スタンフォード大学の研究者を中心とした研究チームが開発したのは、普通のトイレに設置できる装置。試験紙やビデオカメラなど多くの機能が組み込まれており、トイレを使用した人の排せつ物の特徴を分析する。
このスマートトイレの詳細は、学術誌『ネイチャー・バイオメディカル・エンジニアリング』で発表された。研究チームが目指すのは、使用者の健康を観察し、異常があれば通知して、病気の予防や予測につなげられるトイレだ。大腸癌や泌尿器癌などを発見できるという。

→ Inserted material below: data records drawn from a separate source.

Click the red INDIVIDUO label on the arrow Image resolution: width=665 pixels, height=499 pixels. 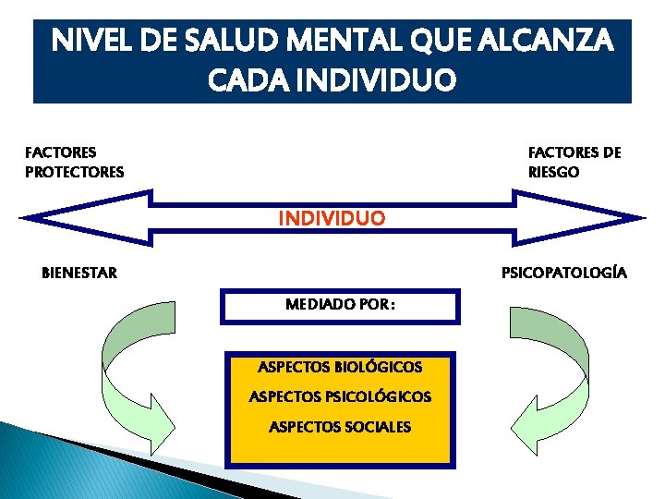(x=332, y=219)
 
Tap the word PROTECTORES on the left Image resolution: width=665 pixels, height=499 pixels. (x=74, y=172)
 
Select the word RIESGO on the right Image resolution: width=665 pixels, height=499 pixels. (x=553, y=172)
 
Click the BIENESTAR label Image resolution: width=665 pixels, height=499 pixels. (x=79, y=273)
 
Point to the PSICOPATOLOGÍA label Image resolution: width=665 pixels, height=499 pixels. (x=563, y=273)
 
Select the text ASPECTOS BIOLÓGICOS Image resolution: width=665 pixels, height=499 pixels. (x=340, y=367)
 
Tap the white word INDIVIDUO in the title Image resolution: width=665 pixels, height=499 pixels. (x=369, y=81)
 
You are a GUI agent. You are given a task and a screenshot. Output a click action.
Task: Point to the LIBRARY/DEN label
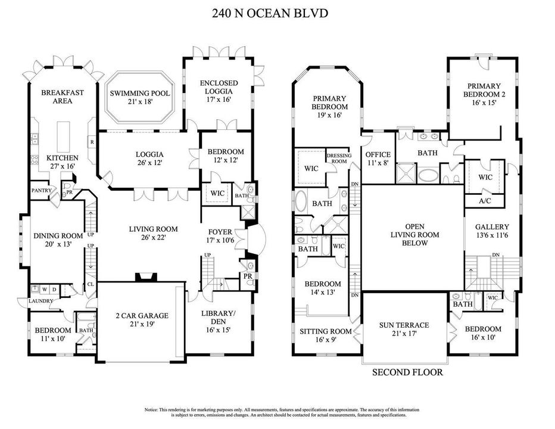[x=219, y=317]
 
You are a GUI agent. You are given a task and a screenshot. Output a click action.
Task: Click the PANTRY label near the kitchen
[x=42, y=191]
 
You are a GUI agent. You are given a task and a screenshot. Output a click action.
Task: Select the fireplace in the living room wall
[x=146, y=276]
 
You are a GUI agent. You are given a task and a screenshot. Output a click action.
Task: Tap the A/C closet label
[x=485, y=201]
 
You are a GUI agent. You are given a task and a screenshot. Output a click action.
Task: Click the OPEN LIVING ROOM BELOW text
[x=414, y=235]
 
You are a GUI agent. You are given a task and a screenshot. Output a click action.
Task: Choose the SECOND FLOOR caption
[x=407, y=373]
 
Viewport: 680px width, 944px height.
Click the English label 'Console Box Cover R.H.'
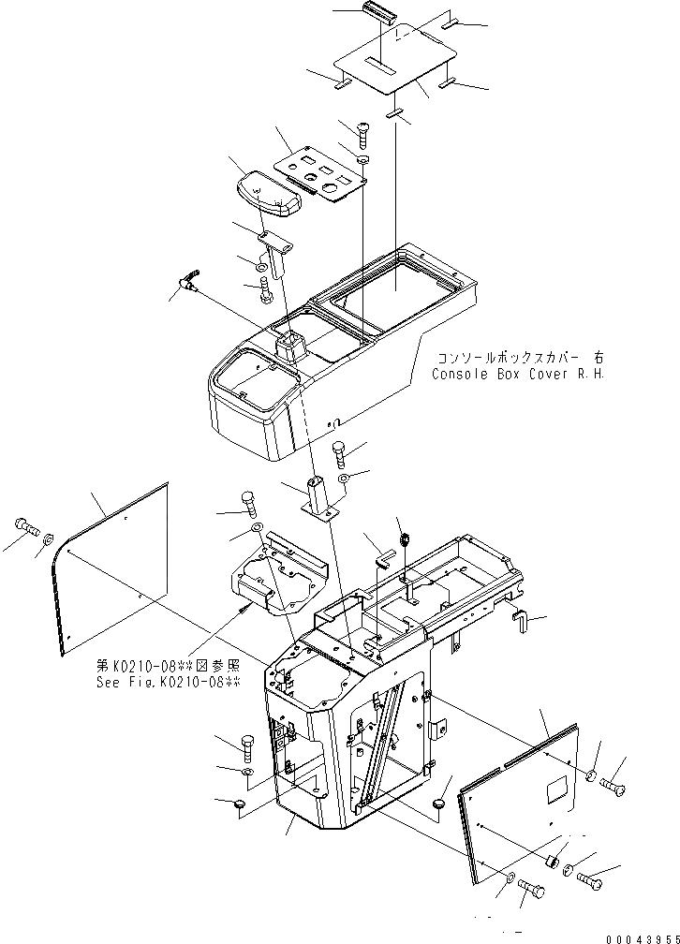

病気の予防・発見を助けるスマート機器はますます普及が進んでおり、市場は急速に動いている。
2020年2月にはイギリスで、ウェアラブル機器を活用してアルツハイマー病をはじめとする神経変性疾患の兆候を見つけることを目指す世界的な取り組みが立ち上げられた。デジタルヘルス技術を使って、神経変性疾患のリスクがもっとも高い人々を見きわめ、早期発見率を上昇させることが狙いだ。
期待大のスマート健康機器市場
また、アメリカ心臓学会が発行する学術誌『Journal of the American College of Cardiology』でこのほど発表された研究から、活動量計(フィットネス・トラッカー)やスマートウォッチ、スマートフォンなどのモバイル健康機器を使えば、不整脈の原因となる心房細動の患者を検診・発見できることが明らかになった。
スマートトイレを使って健康観察を行おうという考えは、いまに始まったものではない。日本のトイレメーカーTOTOは、早くも2000年代に、尿糖値とホルモン濃度を測定できるトイレを開発している。しかし、当時はそうした製品の需要はあまりなかった。
2019年3月には米ロチェスター工科大学の研究チームが、トイレを使った心臓血管監視システムを開発したと発表した。このトイレの便座は、心拍数や血圧を計測できる。うっ血性心不全の患者に提供し、収集データを分析すれば、病状が悪化した際に医師に警告が行く仕組みだ。
このたび発表された最新トイレは、ほかのスマートトイレよりも先を行く設計がなされている。使用者の尿や便からデータを収集する方法が多様なのだ。「このアイデアは15年以上も前から存在している」。論文の責任著者で、スタンフォード大学医学部教授兼放射線科長のサンジブ・ガンビールは声明でそう述べた。チームはすでに、被験者21名による予備研究を終えている。